One of Shudder’s newest entries, Hagazussa, is written and directed by Lukas Feigelfeld. The poster claims it is “A SPOOKY, SPELLBINDING AUDIOVISUAL SYMPHONY” and “MIND-BLOWINGLY CREEPY.” Reading those blurbs now, I realize that neither mention the story, which is probably apropos, because while the quotes aren’t lying to you, the movie is spooky and creepy, any evidence of a story is almost nonexistent.
You will find spoilers in this review, so if you’re one of those NEVER SHOW ME SPOILERS people, turn back now. That’s all the warning you’ll get, so off we go …
Set in the fifteenth century, the film focuses on a mother and daughter that live in a remote cabin outside of the village. In the opening sequence, Martha takes Albrun sledding, but she never moves close to the other mothers, and Albrun, for her part, reaches the top of the hill to find all the other children are gone. So the idea that even among others, they are alone is very nicely handled.
After a long spooky walk through the woods, they arrive home from the sledding trip. That same evening, three villagers turn up outside their cabin. The men are wearing animal heads for some bizarre reason that is never quite explained. They bang on the door and circle the cabin threateningly while accusing Martha of being a witch. Then they go away and that’s that. Seriously. They’re never seen or referenced again.
Shortly thereafter, Albrun’s mother suffers from a strange disease. The doctor and a nun come to the cabin, examine the mother, and then they leave the child, Albrun, to take care of her. It seemed … odd to me that they would leave such a small child with a desperately ill mother, but hey, maybe it’s a cultural thing, so I let it slide. Later, Albrun awakens to find her mother gone. She leaves the cabin and follows her mother’s trail to find Martha has died in a bog with snakes crawling over her body.
Then the film flashes forward fifteen years to Albrun living alone in the same cabin with her infant daughter. No explanation is given for the infant’s presence. We never see or hear about the child’s father, but Albrun is a good and patient mother, except for those times when she leaves the infant alone for hours and hours, because who does that?
Anyway, a village woman named Swinda seemingly befriends Albrun, only to betray her and facilitate her rape by another villager.
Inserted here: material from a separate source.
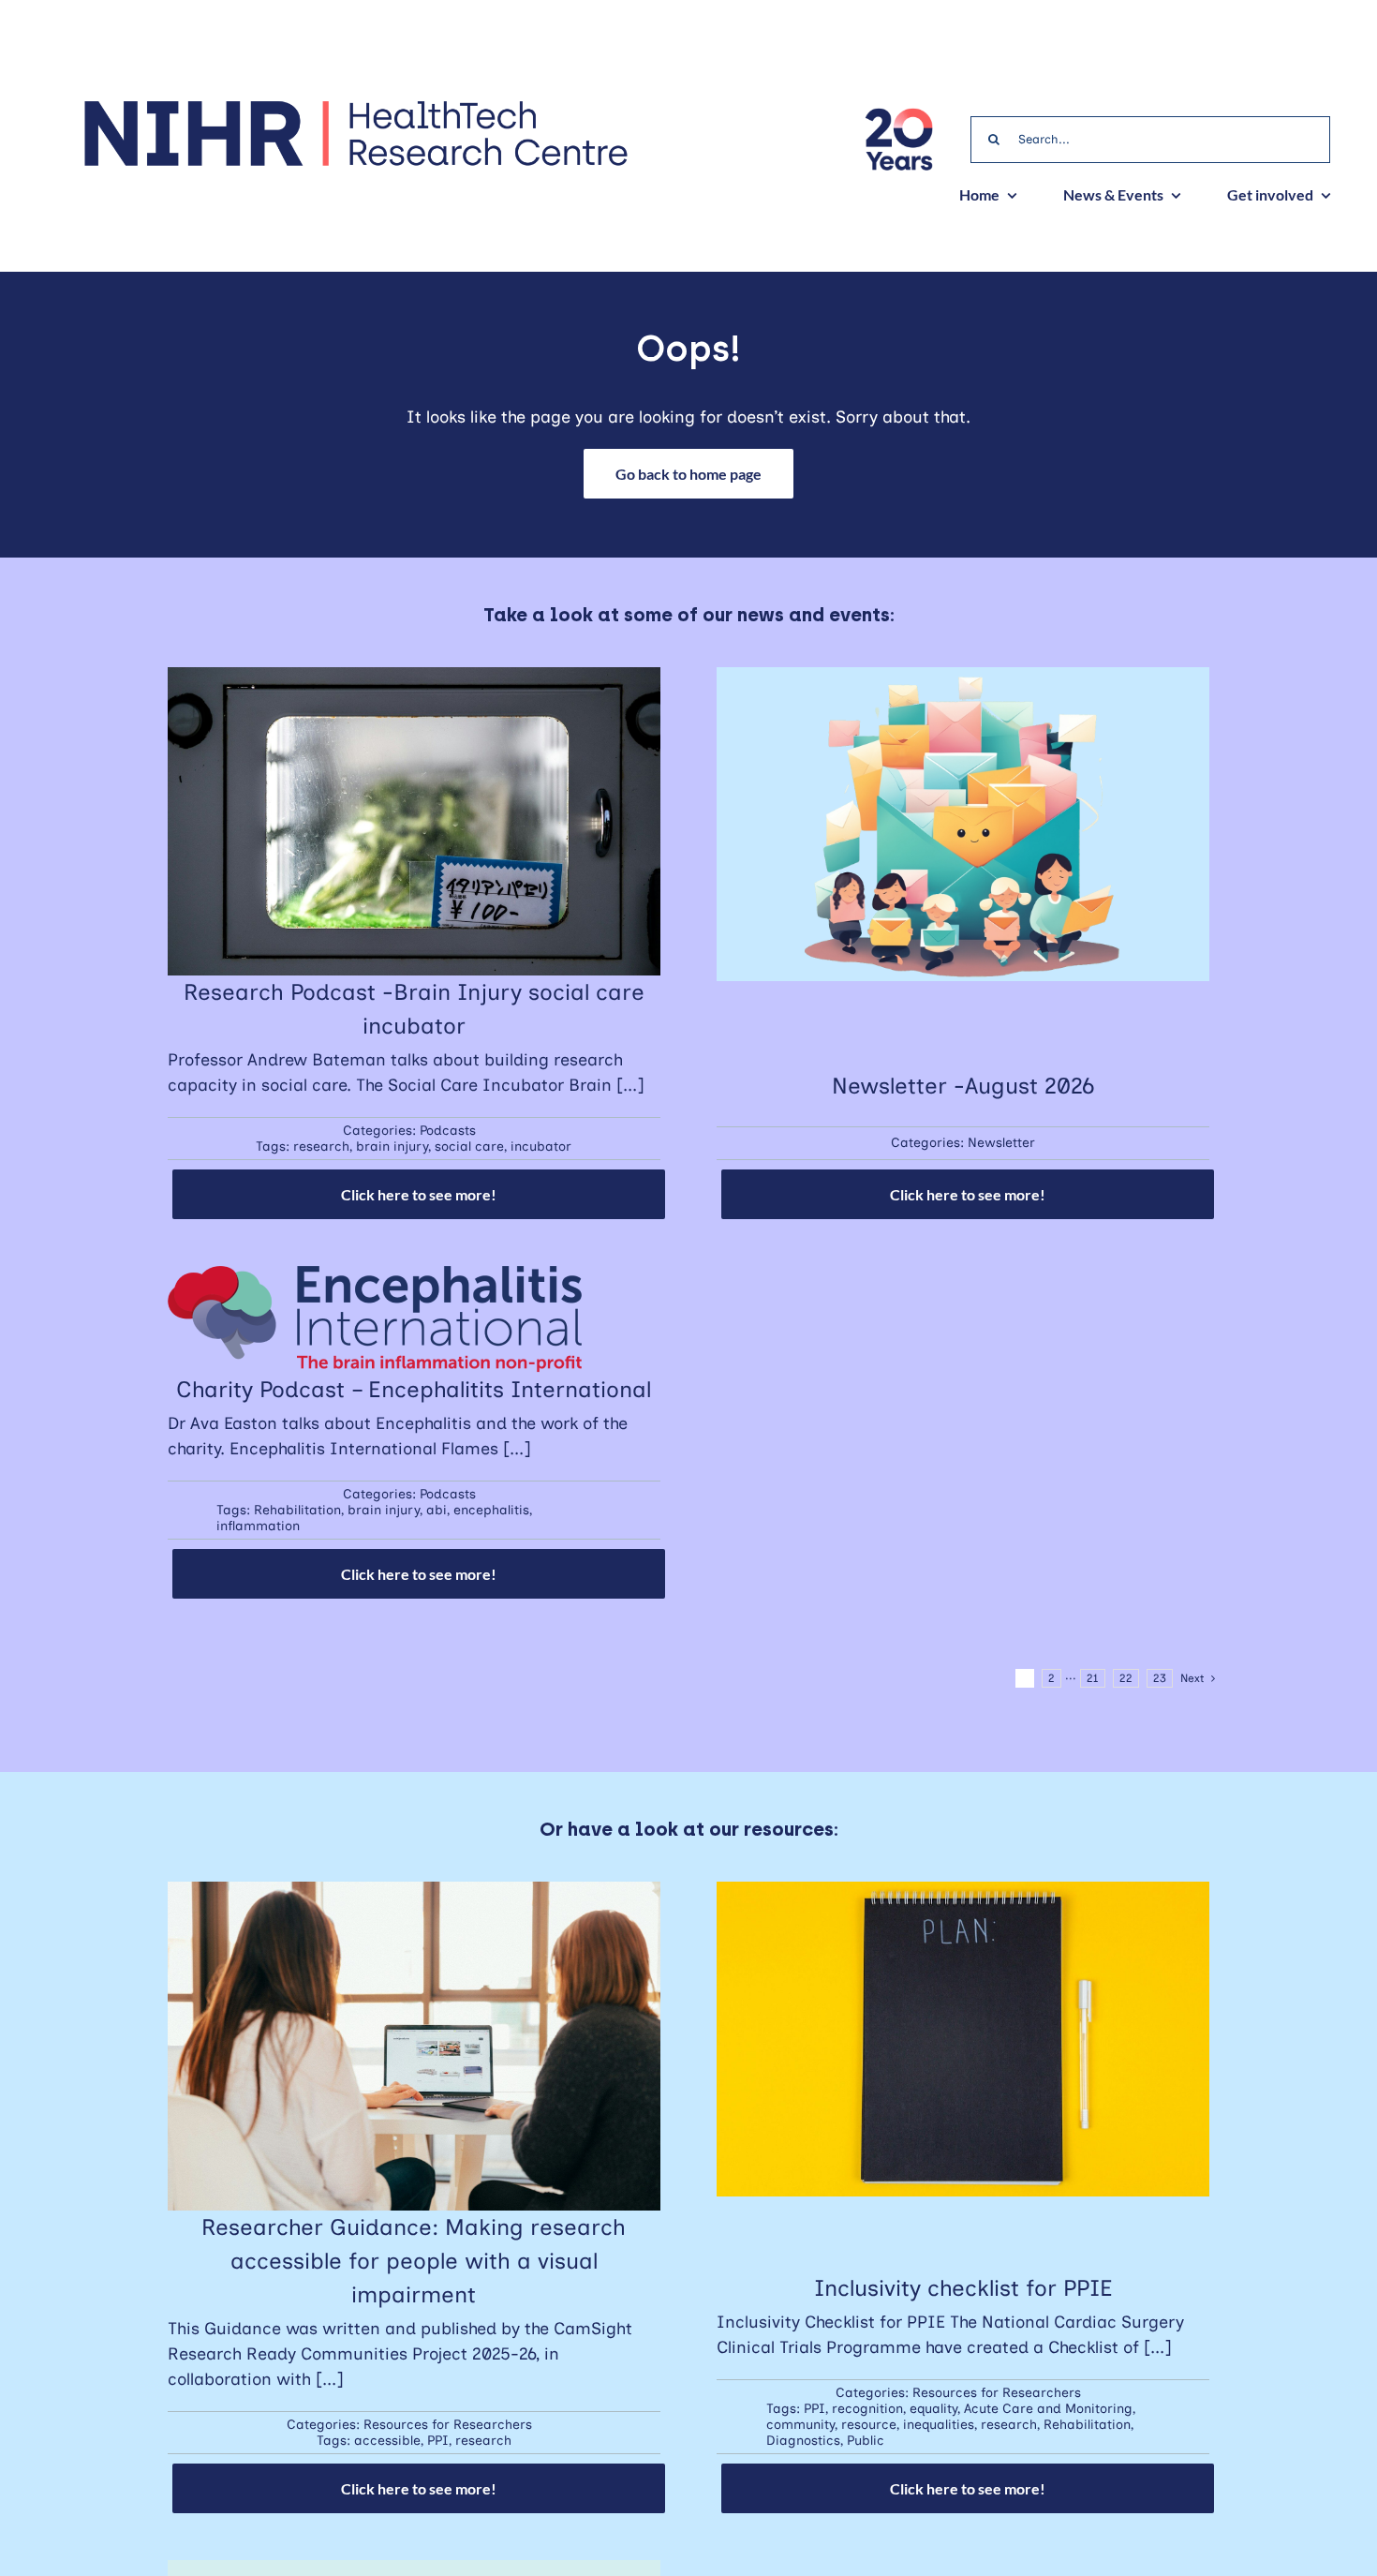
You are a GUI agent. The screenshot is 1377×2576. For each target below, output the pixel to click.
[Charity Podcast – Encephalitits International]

Let me pause here to state that nothing in this film is graphic, nor does that hurt the movie. Aleksandra Cwen, as the adult Albrun, reflects the horror of the act with her expressions.
However, this is where Hagazussa seemed to lose me. Maybe it’s because I’m tired of seeing rape being used a character device to bring out the evil in a woman. In Hagazussa, the act is given double duty to show us first Swinda’s wickedness and then as the reason for Albrun’s decline into madness, or witchcraft, or something.
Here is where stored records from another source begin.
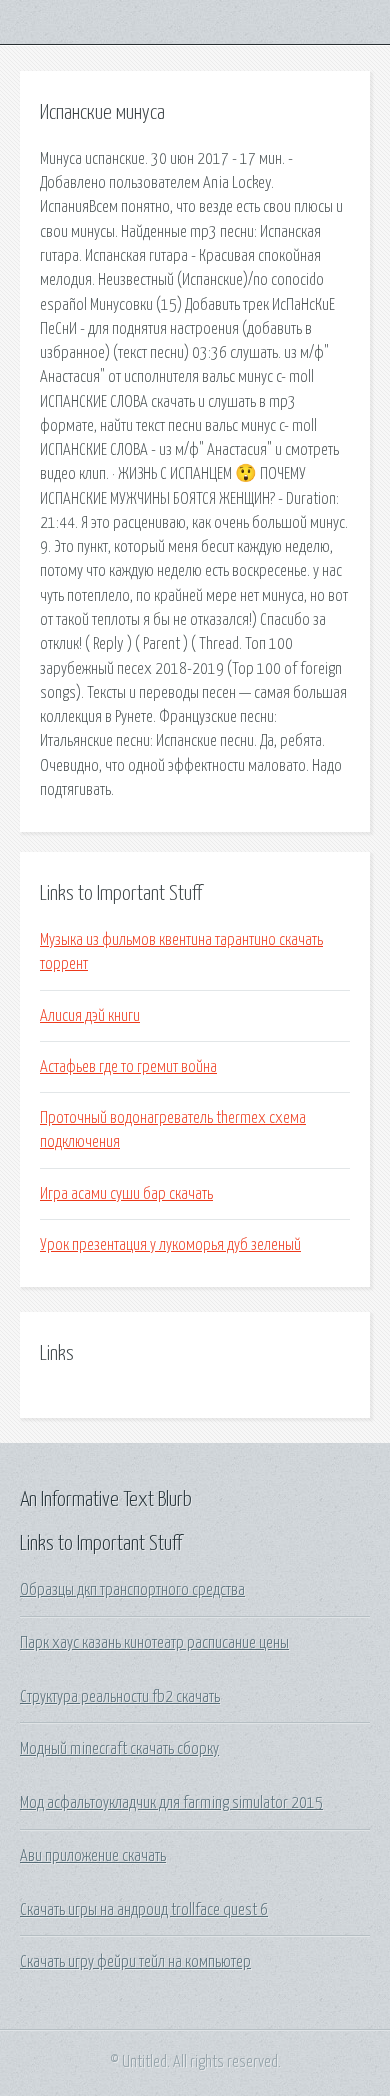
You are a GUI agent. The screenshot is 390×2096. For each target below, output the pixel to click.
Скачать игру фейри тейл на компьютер (135, 1962)
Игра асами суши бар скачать (126, 1194)
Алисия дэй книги (90, 1016)
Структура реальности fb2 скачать (120, 1697)
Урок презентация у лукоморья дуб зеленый (170, 1245)
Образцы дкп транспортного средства (132, 1590)
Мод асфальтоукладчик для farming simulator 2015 (171, 1803)
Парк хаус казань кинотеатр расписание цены (154, 1643)
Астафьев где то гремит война (128, 1067)
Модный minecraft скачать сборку (119, 1749)
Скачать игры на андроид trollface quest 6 (144, 1910)
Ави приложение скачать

Needless to say, now that she’s been raped, all of Albrun’s evil inclinations are released. She takes her revenge, not with nefarious witchcraft, but by placing a dead rat in the village water supply, which, as it turns out, is actually more effective. When the villagers, including the wicked Swinda, die, Albrun wanders into the woods, eats a mushroom, and falls into madness, or witchcraft, or something, we’re never exactly sure.
And that fairly sums up Hagazussa in its entirety. Stunning cinematography of the Alps and its dense forests—lots and lots of haunted views of the Alps. Long, long atmospheric shots ... loooonng atmospheric shots of adult Albrun standing, sitting, walking, leaving her infant daughter alone in a crib for hours and hours and hours at a time (seriously, who does that?), Albrun having a sensual moment beside her goat (don't ask), Albrun going mad in the woods … you get the picture.
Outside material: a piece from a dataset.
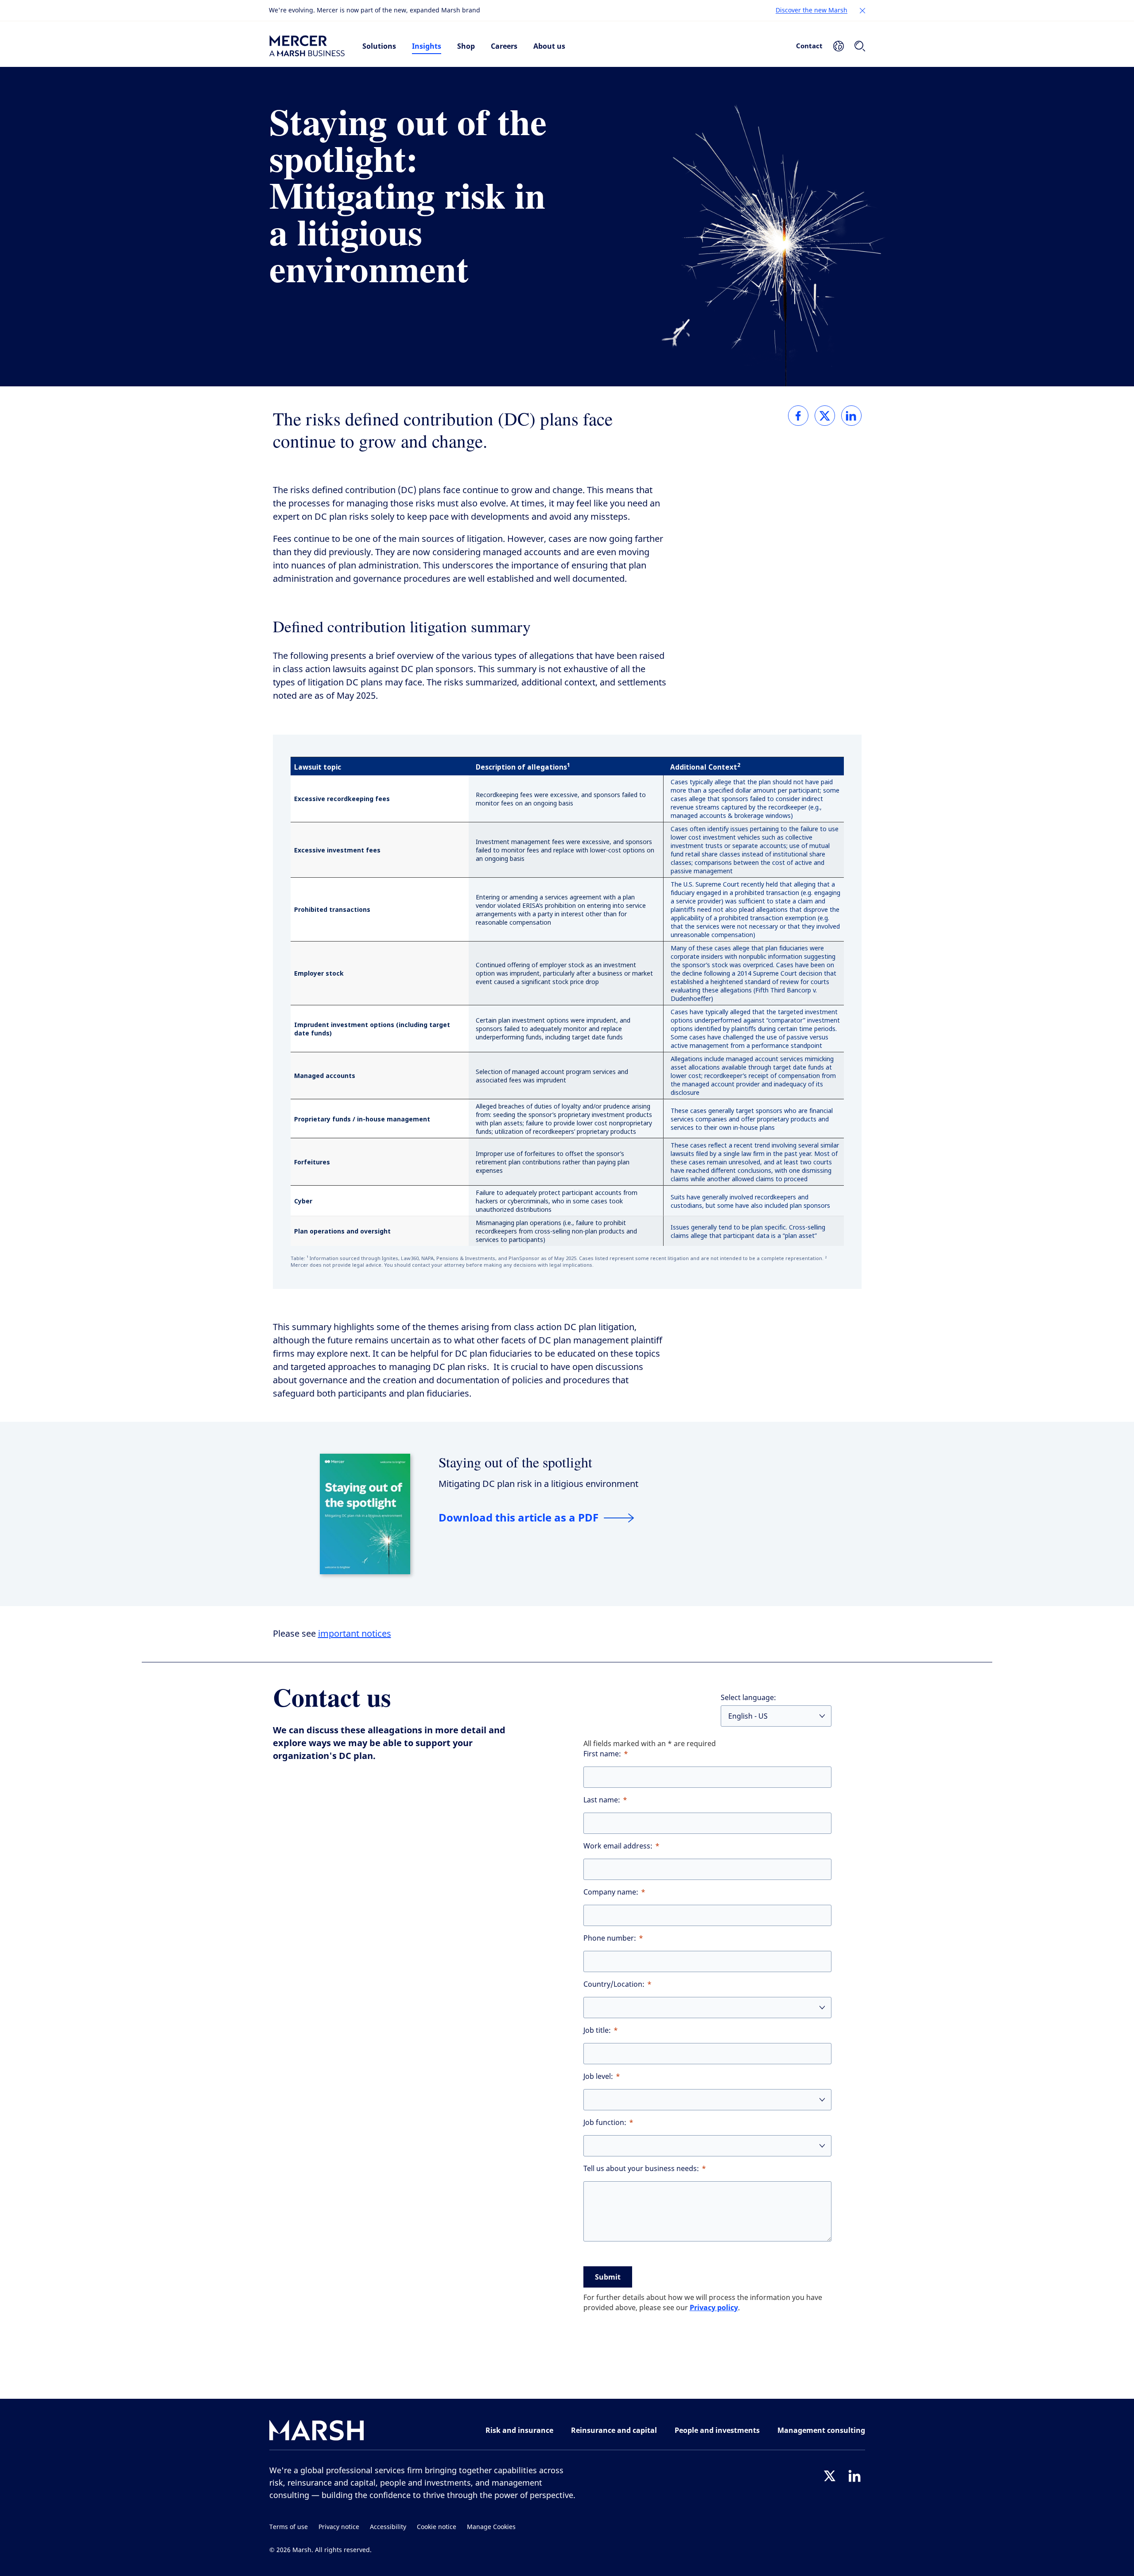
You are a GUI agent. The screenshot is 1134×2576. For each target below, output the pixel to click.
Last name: (601, 1800)
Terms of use (288, 2527)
The imagery is meant to evoke Gothic dread, including a scene with a priest in the church’s ossuary, and while all of these moments perform a slow-burn of creepiness, the tension never quite results in any type of cathartic release for the viewer. Each scene seems meticulously designed to move toward that magical moment when all the pieces fall into place, but the puzzle remains broken right until the end.
It would have been great if all that atmosphere had added up to a plot of some substance. As it is, it's more of a character study (and I don't mind those), but Hazazussa went on far longer than it needed to and quite often felt like a series of haunting shorts without ever reaching any form of cohesion.